Friday, Jul. 24, 1964

The Disenchanted

In an upper gallery of the Cow Palace, Maryland Republican David Scull, a candidate for Congress in the November elections, sat brooding as Barry Goldwater's juggernaut flattened the G.O.P.'s moderates. "Only a quarter of the country is Republican," scowled Scull, "and only a third of the Republicans are for Goldwater. That's about 8% of the country for him. I'm not going to leave the party, but I'm going to run an independent campaign."

Scull's figures may be open to dispute, but his deep gloom over the Goldwater nomination was by no means an isolated phenomenon. For just as the Senator from Arizona evokes an almost fanatic devotion among his followers, he stirs a feeling of horror among many who disagree with him. To them, he is the backward-looking leader of the new Luddites, enraged at the complexities of modern life and bent on smashing the machinery that has been painstakingly devised over the past 50 years to deal with them. "A group has taken control here," said Henry Cabot Lodge in San Francisco last week, "that doesn't understand the modern world."

Pop! It is not a personal thing, for nearly everyone who has met Goldwater--including Presidents Kennedy and Johnson--has professed to like him as a man. But many are repelled by his ideology, by the men who surround him, and by the stark fear that his fundamentalist theories will attract every manner of extremist to his banner. "He is a man filled with warmth," says former Eisenhower Speechwriter Malcolm Moos, who worked in Bill Scranton's foredoomed campaign. "But I fear his inability to curb his friends and some of the extreme zealots on the right."

Among anti-Goldwaterites, there is a feeling that the G.O.P. is now in the hands of a thoroughgoing Bourbon. "For all his warmth as a person," says Wall Street Lawyer Lyman Tondel Jr., a Republican, "he has an appalling lack of understanding of the problems of most people, particularly the man who is hit by forces beyond his control." Some worry that beneath his attractive exterior and easygoing manner is a deep, though untapped, vein of authoritarianism. Negro Leader James Farmer said that Goldwater Youth marchers reminded him of the Hitler Jugend, and a German banker in Munich recently told an American acquaintance, "If we give you four or five years, you'll start putting on brown shirts."

Among many Republicans, most Democrats, and nearly all foreign observers, the overriding concern is that Goldwater would bumble into a nuclear war through carelessness or plain pigheadedness. "Can you imagine what would have happened if Goldwater had been in the White House during the Cuban missile crisis?" asked an aide of Michigan Governor George Romney. The aide thereupon touched a lighted cigarette to an inflated balloon. Pop!

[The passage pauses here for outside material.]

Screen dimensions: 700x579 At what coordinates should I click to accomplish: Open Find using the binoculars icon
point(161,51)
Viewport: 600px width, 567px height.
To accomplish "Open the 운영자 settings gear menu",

Back to the Store. Those who cherish the G.O.P.'s image as the party of Lincoln are also alarmed. They fear that Goldwater's managers will cynically seek to inflame Negro-white tensions in the hope that a civil rights explosion would propel their man into the White House on a tide of segregationist votes. As it is, Goldwater will get few Negro votes. "Some Negroes are Republicans because of their conservative philosophy," says Dr. Lee Shelton, Negro vice chairman of Georgia's Fulton County Republican committee, "but none are anti-Negro. That's what they're being asked to be in the Goldwater campaign."

To leaven the bitterness, anti-Goldwaterites crack wry jokes. Just before the convention began, a Republican leader snickered when asked how he would run his local campaigns with Goldwater heading the ticket. Said he: "I'll jump off that bridge when I come to it." In Chicago, stationery shops stocked a card designed for mailing to Barry. On the outside it says, "You made me what I am today," and on the inside, "... a Democrat."

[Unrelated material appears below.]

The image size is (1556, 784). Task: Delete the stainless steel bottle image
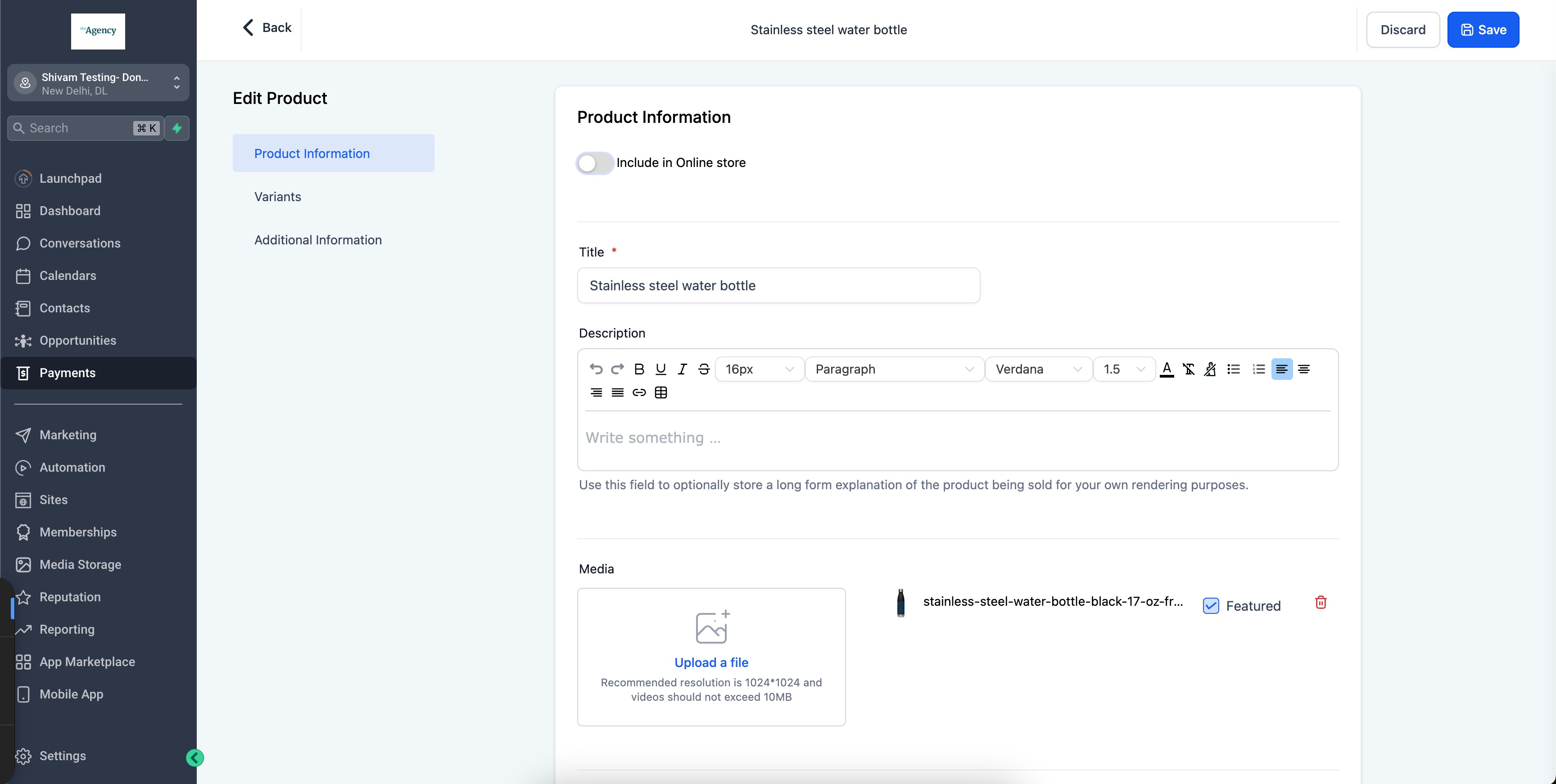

To many Republican officeholders, that is no joke. New York Congressman John Lindsay said he might not vote for Goldwater because certain "principles are dear to me and I'm not going to desert them." Senator Kenneth Keating of New York indicated that he might run independently to maintain "the integrity of my beliefs." Michigan's Governor George Romney felt the same way. "Well," said he, after San Francisco, "we're going back to work just as hard as we can to assure Republican victories in Michigan." "Don't you mean Republican victories all over the U.S.?" asked a reporter. Snapped Romney: "I meant exactly what I said."